The governesses, charged with life for another twenty-four hours at
least, flocked down the creaking stairs. They nodded as they passed
the Bureau window where the Postmaster pored over his collection of
stamps, or examined a fretwork pattern of a boy on a bicycle--there
was no heavy garden work that day--and went out into the street. They
stood in knots a moment, discussing unfavourably the food just eaten,
and declaring they would stand it no longer. 'Only where else can we
go?' said one, feeling automatically at her velvet bag to make sure
the orange was safely in it. Upstairs, at the open window, Madame
Jequier overheard them as she filled the walnut shells with butter for
the birds.
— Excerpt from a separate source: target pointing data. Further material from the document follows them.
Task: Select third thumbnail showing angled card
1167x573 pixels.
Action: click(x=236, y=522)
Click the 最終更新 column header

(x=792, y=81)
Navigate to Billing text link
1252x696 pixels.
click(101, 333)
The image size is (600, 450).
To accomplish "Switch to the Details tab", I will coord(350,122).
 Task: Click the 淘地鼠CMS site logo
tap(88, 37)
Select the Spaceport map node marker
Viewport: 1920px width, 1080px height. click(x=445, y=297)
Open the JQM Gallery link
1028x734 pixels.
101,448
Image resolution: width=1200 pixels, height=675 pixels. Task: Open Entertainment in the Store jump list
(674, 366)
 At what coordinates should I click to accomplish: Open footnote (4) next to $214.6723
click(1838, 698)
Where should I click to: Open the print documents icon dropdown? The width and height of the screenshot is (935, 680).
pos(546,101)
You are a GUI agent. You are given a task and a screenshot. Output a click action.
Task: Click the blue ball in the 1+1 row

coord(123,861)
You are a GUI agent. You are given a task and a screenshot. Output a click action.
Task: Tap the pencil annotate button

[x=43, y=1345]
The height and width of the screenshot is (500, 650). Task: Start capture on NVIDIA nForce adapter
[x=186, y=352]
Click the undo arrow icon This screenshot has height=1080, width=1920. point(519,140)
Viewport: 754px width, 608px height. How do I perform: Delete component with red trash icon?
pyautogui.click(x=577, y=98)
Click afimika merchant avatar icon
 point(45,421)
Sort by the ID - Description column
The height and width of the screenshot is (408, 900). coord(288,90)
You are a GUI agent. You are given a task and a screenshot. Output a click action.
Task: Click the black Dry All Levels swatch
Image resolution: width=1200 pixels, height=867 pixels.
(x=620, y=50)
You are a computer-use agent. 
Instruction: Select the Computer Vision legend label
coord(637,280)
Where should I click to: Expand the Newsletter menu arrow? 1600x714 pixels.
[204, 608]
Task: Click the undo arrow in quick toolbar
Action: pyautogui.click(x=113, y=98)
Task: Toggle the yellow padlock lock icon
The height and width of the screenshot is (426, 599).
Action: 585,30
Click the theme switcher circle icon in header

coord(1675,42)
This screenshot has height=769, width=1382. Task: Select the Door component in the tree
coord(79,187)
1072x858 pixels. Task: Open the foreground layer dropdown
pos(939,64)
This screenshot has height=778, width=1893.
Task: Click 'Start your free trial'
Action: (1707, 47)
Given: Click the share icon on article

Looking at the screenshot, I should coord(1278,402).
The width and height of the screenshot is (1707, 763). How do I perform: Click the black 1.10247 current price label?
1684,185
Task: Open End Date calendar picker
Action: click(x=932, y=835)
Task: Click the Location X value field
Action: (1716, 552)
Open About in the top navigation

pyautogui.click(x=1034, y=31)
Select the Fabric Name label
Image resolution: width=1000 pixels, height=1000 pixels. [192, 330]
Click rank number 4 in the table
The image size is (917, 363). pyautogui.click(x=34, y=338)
She only smiled.
'I wish we could help her,' Mother was saying to her husband, as they
watched her from the sofa in the room behind. 'A more generous
creature never lived.' It was a daily statement that lacked force
owing to repetition, yet the emotion prompting it was ever new and
real.
'Or a more feckless,' was his reply. 'But if we ever come into our
estates, we will. It shall be the first thing.' His mind always
hovered after those distant estates when it was perplexed by immediate
financial difficulty, and just now he was thinking of various bills
and payments falling due. It was his own sympathetic link with the
widow--ways and means, and the remorseless nature of sheets of paper
with columns of figures underneath the horrible word _doit.